Le passage au 2.0 n’est pas toujours une réussite. Alors qu’il y a encore quelques années de longues files d’attente se formaient chaque matin devant les préfectures un peu partout en France, depuis le passage à la dématérialisation, c’est la galère pour les démarches administratives des étrangers.

Après avoir déposé dans la matinée une cinquantaine de recours dans plusieurs tribunaux administratifs franciliens (Montreuil, Cergy, Melun…) plusieurs étrangers qui s’était réunis ce mercredi devant la préfecture de Nanterre se sont dirigés vers La Défense. Soutenus par plusieurs associations dont le Secours Catholique et ATMF, environ 150 personnes se sont réunies brièvement sur le parvis de La Défense pour demander des rendez-vous à la préfecture.

« Ça fait depuis juin que j’essaye de prendre un rendez-vous sur internet »

Si avant les demandeurs devaient attendre des heures et passer parfois la nuit devant les préfectures ils étaient presque assurés de rencontrer un agent administratif, mais désormais c’est donc sur internet que ça se passe. Car depuis la dématérialisation sur le web des démarches administratives pour les étrangers, c’est le bazar.

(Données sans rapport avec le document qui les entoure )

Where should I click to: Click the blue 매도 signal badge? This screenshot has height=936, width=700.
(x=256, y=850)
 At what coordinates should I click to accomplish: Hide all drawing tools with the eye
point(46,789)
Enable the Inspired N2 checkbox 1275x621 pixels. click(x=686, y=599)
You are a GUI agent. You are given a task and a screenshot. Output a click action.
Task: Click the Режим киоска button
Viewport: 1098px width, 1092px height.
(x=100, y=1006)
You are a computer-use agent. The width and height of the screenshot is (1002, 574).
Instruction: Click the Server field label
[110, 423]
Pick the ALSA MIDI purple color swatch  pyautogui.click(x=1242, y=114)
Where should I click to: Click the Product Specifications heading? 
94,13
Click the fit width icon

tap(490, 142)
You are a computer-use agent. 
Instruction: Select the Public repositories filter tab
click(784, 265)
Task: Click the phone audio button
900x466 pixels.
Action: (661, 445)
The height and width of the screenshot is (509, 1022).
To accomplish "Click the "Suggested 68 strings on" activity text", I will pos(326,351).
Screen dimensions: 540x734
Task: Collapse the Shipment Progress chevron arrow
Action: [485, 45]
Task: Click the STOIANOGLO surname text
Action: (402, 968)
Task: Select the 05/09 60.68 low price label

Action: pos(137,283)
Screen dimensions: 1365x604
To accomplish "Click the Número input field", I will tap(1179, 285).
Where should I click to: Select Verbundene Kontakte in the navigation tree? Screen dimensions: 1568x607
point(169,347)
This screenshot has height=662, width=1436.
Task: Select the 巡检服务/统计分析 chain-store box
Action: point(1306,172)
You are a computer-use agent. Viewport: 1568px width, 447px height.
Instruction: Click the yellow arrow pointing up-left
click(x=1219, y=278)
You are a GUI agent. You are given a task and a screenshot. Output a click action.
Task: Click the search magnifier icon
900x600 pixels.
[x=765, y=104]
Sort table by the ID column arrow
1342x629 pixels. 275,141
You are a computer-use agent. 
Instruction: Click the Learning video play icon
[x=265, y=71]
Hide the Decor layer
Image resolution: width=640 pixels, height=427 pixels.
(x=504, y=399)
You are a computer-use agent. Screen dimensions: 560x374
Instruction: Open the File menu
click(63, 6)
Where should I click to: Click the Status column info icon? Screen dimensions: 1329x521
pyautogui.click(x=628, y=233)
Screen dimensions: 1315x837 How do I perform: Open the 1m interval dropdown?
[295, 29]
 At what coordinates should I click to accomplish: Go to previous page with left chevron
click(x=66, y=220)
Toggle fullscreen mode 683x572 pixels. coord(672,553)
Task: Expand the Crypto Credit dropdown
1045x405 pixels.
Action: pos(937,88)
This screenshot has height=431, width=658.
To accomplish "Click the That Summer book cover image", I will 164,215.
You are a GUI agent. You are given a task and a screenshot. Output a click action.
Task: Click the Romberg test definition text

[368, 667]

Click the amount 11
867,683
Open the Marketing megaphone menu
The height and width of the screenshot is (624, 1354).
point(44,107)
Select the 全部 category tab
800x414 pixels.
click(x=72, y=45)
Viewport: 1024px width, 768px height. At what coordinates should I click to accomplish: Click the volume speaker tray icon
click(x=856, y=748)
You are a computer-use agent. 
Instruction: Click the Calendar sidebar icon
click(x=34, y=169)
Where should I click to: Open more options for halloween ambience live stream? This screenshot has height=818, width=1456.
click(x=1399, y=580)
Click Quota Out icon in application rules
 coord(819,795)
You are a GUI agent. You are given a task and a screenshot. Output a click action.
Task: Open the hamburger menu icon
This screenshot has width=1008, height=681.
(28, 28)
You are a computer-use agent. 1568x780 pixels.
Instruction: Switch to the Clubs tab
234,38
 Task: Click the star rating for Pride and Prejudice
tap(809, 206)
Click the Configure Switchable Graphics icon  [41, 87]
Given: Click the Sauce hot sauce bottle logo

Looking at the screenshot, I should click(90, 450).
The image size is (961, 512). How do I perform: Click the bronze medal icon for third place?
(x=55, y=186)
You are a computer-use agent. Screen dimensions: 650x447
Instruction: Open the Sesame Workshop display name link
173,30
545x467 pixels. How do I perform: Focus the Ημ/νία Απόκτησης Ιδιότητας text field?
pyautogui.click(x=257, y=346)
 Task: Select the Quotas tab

Le site de plusieurs préfectures comme celle des Hauts-de-Seine à Nanterre ne délivre que peu de rendez-vous par jour et pour les demandeurs l’attente peut être longue, très longue.

« Ça fait depuis juin que j’essaye de prendre un rendez-vous sur internet », se désole Mohamed, 47 ans. Ce marocain qui vit en France depuis 2005 explique avoir passé plus de quatorze ans dans la quasi-clandestinité en raison de sa difficulté à réunir tous les documents pour obtenir un titre de séjour. Aujourd’hui en possession de tous ses justificatifs Mohamed ne cache pas son désarroi devant la difficulté à obtenir ce précieux rendez-vous avec les services de l’État. « Je suis 24 heures sur 24 sur leur site et on me dit toujours qu’il n’y a plus de place », se désole-t-il.

Au cri de « On veut des rendez-vous » le groupe de manifestants réuni au pied de la Grande Arche a mimé la difficulté des démarches en se plaçant symboliquement derrière de faux écrans d’ordinateurs avant de les renverser. « Nous demandons un accès efficace. Il y a des gens qui doivent attendre plus d’un an et demi », confie Juliette du Secours Catholique.